----- DATA PROVIDED -----

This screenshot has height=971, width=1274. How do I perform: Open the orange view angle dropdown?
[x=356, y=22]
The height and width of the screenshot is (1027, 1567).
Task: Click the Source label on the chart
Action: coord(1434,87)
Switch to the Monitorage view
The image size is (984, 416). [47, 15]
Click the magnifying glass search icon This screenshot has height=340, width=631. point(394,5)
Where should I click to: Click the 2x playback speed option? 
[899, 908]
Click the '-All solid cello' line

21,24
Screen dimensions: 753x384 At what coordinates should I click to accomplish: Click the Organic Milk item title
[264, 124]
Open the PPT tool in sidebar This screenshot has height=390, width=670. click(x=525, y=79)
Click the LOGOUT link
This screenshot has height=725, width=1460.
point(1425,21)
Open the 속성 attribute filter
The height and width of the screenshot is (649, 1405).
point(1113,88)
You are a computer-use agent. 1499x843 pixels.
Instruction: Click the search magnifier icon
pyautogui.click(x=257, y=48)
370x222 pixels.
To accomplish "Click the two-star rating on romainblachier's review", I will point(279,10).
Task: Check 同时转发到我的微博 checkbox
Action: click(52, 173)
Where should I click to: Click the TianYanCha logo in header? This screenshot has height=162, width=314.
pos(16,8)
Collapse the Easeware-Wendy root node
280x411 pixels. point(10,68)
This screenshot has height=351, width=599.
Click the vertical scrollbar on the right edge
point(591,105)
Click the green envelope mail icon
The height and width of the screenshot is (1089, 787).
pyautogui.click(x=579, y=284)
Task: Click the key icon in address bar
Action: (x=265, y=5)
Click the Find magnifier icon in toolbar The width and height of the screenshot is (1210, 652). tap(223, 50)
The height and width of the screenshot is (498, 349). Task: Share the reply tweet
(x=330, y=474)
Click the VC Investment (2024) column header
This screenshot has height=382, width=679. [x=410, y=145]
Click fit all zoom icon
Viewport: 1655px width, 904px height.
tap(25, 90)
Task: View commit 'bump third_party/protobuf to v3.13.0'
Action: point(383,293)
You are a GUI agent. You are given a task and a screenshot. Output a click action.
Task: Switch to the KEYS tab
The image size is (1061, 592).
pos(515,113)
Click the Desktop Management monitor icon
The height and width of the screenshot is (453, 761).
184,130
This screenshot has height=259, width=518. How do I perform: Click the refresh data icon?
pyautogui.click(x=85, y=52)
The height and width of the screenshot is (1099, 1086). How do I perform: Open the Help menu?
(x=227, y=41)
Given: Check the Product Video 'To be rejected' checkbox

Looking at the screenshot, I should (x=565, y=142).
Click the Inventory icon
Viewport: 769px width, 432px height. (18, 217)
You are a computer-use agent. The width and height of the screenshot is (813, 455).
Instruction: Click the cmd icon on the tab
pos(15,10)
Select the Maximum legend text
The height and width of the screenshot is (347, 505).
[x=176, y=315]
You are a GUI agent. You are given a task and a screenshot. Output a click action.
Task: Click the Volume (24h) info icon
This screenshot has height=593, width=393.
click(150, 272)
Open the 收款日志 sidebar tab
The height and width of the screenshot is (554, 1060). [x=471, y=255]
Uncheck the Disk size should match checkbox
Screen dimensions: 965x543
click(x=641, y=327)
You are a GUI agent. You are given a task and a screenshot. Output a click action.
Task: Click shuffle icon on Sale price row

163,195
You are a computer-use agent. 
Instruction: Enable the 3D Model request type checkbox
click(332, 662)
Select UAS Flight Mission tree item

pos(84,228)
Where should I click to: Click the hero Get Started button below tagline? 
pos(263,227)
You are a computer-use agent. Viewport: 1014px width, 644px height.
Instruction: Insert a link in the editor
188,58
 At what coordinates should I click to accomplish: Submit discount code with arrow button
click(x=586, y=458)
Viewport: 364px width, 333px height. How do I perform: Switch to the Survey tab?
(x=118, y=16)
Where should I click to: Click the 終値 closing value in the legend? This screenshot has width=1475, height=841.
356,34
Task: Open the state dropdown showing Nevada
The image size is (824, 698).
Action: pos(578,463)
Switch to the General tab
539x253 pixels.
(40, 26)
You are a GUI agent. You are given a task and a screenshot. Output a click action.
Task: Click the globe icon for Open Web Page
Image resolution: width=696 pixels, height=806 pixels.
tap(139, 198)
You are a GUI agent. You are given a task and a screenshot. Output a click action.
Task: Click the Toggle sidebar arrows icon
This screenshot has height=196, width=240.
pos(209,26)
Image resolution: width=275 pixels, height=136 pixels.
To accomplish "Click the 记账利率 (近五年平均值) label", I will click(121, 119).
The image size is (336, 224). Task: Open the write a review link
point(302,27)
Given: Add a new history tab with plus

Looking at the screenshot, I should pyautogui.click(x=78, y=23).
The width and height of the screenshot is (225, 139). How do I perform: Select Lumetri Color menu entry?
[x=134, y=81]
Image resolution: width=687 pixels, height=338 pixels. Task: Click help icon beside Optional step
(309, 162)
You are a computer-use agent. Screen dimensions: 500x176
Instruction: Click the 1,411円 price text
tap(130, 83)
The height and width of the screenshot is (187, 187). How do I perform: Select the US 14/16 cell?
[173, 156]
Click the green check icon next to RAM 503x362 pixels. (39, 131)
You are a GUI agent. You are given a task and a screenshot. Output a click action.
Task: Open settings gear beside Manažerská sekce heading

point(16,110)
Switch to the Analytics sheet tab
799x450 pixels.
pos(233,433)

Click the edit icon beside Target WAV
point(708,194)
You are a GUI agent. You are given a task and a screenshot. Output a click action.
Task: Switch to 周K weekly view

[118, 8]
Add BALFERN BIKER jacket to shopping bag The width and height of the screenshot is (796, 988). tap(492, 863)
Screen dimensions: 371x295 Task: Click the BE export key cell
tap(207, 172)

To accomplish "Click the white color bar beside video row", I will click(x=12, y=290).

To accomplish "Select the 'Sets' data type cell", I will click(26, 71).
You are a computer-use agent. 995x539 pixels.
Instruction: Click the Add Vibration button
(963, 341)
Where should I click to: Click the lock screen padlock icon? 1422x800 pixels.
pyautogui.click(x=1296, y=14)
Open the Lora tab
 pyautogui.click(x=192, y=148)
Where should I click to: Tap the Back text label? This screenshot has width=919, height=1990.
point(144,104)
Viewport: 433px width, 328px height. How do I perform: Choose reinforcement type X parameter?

-----

- WHAT TO WORK ON
Render every line of the records above as a Markdown table with two columns, Row and Line text, numbering each line and leaving out blank lines.

- RESULT
| Row | Line text |
|---|---|
| 1 | This screenshot has height=971, width=1274. How do I perform: Open the orange view angle dropdown? |
| 2 | [x=356, y=22] |
| 3 | The height and width of the screenshot is (1027, 1567). |
| 4 | Task: Click the Source label on the chart |
| 5 | Action: coord(1434,87) |
| 6 | Switch to the Monitorage view |
| 7 | The image size is (984, 416). [47, 15] |
| 8 | Click the magnifying glass search icon This screenshot has height=340, width=631. point(394,5) |
| 9 | Where should I click to: Click the 2x playback speed option?  |
| 10 | [899, 908] |
| 11 | Click the '-All solid cello' line |
| 12 | 21,24 |
| 13 | Screen dimensions: 753x384 At what coordinates should I click to accomplish: Click the Organic Milk item title |
| 14 | [264, 124] |
| 15 | Open the PPT tool in sidebar This screenshot has height=390, width=670. click(x=525, y=79) |
| 16 | Click the LOGOUT link |
| 17 | This screenshot has height=725, width=1460. |
| 18 | point(1425,21) |
| 19 | Open the 속성 attribute filter |
| 20 | The height and width of the screenshot is (649, 1405). |
| 21 | point(1113,88) |
| 22 | You are a computer-use agent. 1499x843 pixels. |
| 23 | Instruction: Click the search magnifier icon |
| 24 | pyautogui.click(x=257, y=48) |
| 25 | 370x222 pixels. |
| 26 | To accomplish "Click the two-star rating on romainblachier's review", I will point(279,10). |
| 27 | Task: Check 同时转发到我的微博 checkbox |
| 28 | Action: click(52, 173) |
| 29 | Where should I click to: Click the TianYanCha logo in header? This screenshot has height=162, width=314. |
| 30 | pos(16,8) |
| 31 | Collapse the Easeware-Wendy root node |
| 32 | 280x411 pixels. point(10,68) |
| 33 | This screenshot has height=351, width=599. |
| 34 | Click the vertical scrollbar on the right edge |
| 35 | point(591,105) |
| 36 | Click the green envelope mail icon |
| 37 | The height and width of the screenshot is (1089, 787). |
| 38 | pyautogui.click(x=579, y=284) |
| 39 | Task: Click the key icon in address bar |
| 40 | Action: (x=265, y=5) |
| 41 | Click the Find magnifier icon in toolbar The width and height of the screenshot is (1210, 652). tap(223, 50) |
| 42 | The height and width of the screenshot is (498, 349). Task: Share the reply tweet |
| 43 | (x=330, y=474) |
| 44 | Click the VC Investment (2024) column header |
| 45 | This screenshot has height=382, width=679. [x=410, y=145] |
| 46 | Click fit all zoom icon |
| 47 | Viewport: 1655px width, 904px height. |
| 48 | tap(25, 90) |
| 49 | Task: View commit 'bump third_party/protobuf to v3.13.0' |
| 50 | Action: point(383,293) |
| 51 | You are a GUI agent. You are given a task and a screenshot. Output a click action. |
| 52 | Task: Switch to the KEYS tab |
| 53 | The image size is (1061, 592). |
| 54 | pos(515,113) |
| 55 | Click the Desktop Management monitor icon |
| 56 | The height and width of the screenshot is (453, 761). |
| 57 | 184,130 |
| 58 | This screenshot has height=259, width=518. How do I perform: Click the refresh data icon? |
| 59 | pyautogui.click(x=85, y=52) |
| 60 | The height and width of the screenshot is (1099, 1086). How do I perform: Open the Help menu? |
| 61 | (x=227, y=41) |
| 62 | Given: Check the Product Video 'To be rejected' checkbox |
| 63 | Looking at the screenshot, I should (x=565, y=142). |
| 64 | Click the Inventory icon |
| 65 | Viewport: 769px width, 432px height. (18, 217) |
| 66 | You are a computer-use agent. The width and height of the screenshot is (813, 455). |
| 67 | Instruction: Click the cmd icon on the tab |
| 68 | pos(15,10) |
| 69 | Select the Maximum legend text |
| 70 | The height and width of the screenshot is (347, 505). |
| 71 | [x=176, y=315] |
| 72 | You are a GUI agent. You are given a task and a screenshot. Output a click action. |
| 73 | Task: Click the Volume (24h) info icon |
| 74 | This screenshot has height=593, width=393. |
| 75 | click(150, 272) |
| 76 | Open the 收款日志 sidebar tab |
| 77 | The height and width of the screenshot is (554, 1060). [x=471, y=255] |
| 78 | Uncheck the Disk size should match checkbox |
| 79 | Screen dimensions: 965x543 |
| 80 | click(x=641, y=327) |
| 81 | You are a GUI agent. You are given a task and a screenshot. Output a click action. |
| 82 | Task: Click shuffle icon on Sale price row |
| 83 | 163,195 |
| 84 | You are a computer-use agent.  |
| 85 | Instruction: Enable the 3D Model request type checkbox |
| 86 | click(332, 662) |
| 87 | Select UAS Flight Mission tree item |
| 88 | pos(84,228) |
| 89 | Where should I click to: Click the hero Get Started button below tagline?  |
| 90 | pos(263,227) |
| 91 | You are a computer-use agent. Viewport: 1014px width, 644px height. |
| 92 | Instruction: Insert a link in the editor |
| 93 | 188,58 |
| 94 |  At what coordinates should I click to accomplish: Submit discount code with arrow button |
| 95 | click(x=586, y=458) |
| 96 | Viewport: 364px width, 333px height. How do I perform: Switch to the Survey tab? |
| 97 | (x=118, y=16) |
| 98 | Where should I click to: Click the 終値 closing value in the legend? This screenshot has width=1475, height=841. |
| 99 | 356,34 |
| 100 | Task: Open the state dropdown showing Nevada |
| 101 | The image size is (824, 698). |
| 102 | Action: pos(578,463) |
| 103 | Switch to the General tab |
| 104 | 539x253 pixels. |
| 105 | (40, 26) |
| 106 | You are a GUI agent. You are given a task and a screenshot. Output a click action. |
| 107 | Task: Click the globe icon for Open Web Page |
| 108 | Image resolution: width=696 pixels, height=806 pixels. |
| 109 | tap(139, 198) |
| 110 | You are a GUI agent. You are given a task and a screenshot. Output a click action. |
| 111 | Task: Click the Toggle sidebar arrows icon |
| 112 | This screenshot has height=196, width=240. |
| 113 | pos(209,26) |
| 114 | Image resolution: width=275 pixels, height=136 pixels. |
| 115 | To accomplish "Click the 记账利率 (近五年平均值) label", I will click(121, 119). |
| 116 | The image size is (336, 224). Task: Open the write a review link |
| 117 | point(302,27) |
| 118 | Given: Add a new history tab with plus |
| 119 | Looking at the screenshot, I should pyautogui.click(x=78, y=23). |
| 120 | The width and height of the screenshot is (225, 139). How do I perform: Select Lumetri Color menu entry? |
| 121 | [x=134, y=81] |
| 122 | Image resolution: width=687 pixels, height=338 pixels. Task: Click help icon beside Optional step |
| 123 | (309, 162) |
| 124 | You are a computer-use agent. Screen dimensions: 500x176 |
| 125 | Instruction: Click the 1,411円 price text |
| 126 | tap(130, 83) |
| 127 | The height and width of the screenshot is (187, 187). How do I perform: Select the US 14/16 cell? |
| 128 | [173, 156] |
| 129 | Click the green check icon next to RAM 503x362 pixels. (39, 131) |
| 130 | You are a GUI agent. You are given a task and a screenshot. Output a click action. |
| 131 | Task: Open settings gear beside Manažerská sekce heading |
| 132 | point(16,110) |
| 133 | Switch to the Analytics sheet tab |
| 134 | 799x450 pixels. |
| 135 | pos(233,433) |
| 136 | Click the edit icon beside Target WAV |
| 137 | point(708,194) |
| 138 | You are a GUI agent. You are given a task and a screenshot. Output a click action. |
| 139 | Task: Switch to 周K weekly view |
| 140 | [118, 8] |
| 141 | Add BALFERN BIKER jacket to shopping bag The width and height of the screenshot is (796, 988). tap(492, 863) |
| 142 | Screen dimensions: 371x295 Task: Click the BE export key cell |
| 143 | tap(207, 172) |
| 144 | To accomplish "Click the white color bar beside video row", I will click(x=12, y=290). |
| 145 | To accomplish "Select the 'Sets' data type cell", I will click(26, 71). |
| 146 | You are a computer-use agent. 995x539 pixels. |
| 147 | Instruction: Click the Add Vibration button |
| 148 | (963, 341) |
| 149 | Where should I click to: Click the lock screen padlock icon? 1422x800 pixels. |
| 150 | pyautogui.click(x=1296, y=14) |
| 151 | Open the Lora tab |
| 152 |  pyautogui.click(x=192, y=148) |
| 153 | Where should I click to: Tap the Back text label? This screenshot has width=919, height=1990. |
| 154 | point(144,104) |
| 155 | Viewport: 433px width, 328px height. How do I perform: Choose reinforcement type X parameter? |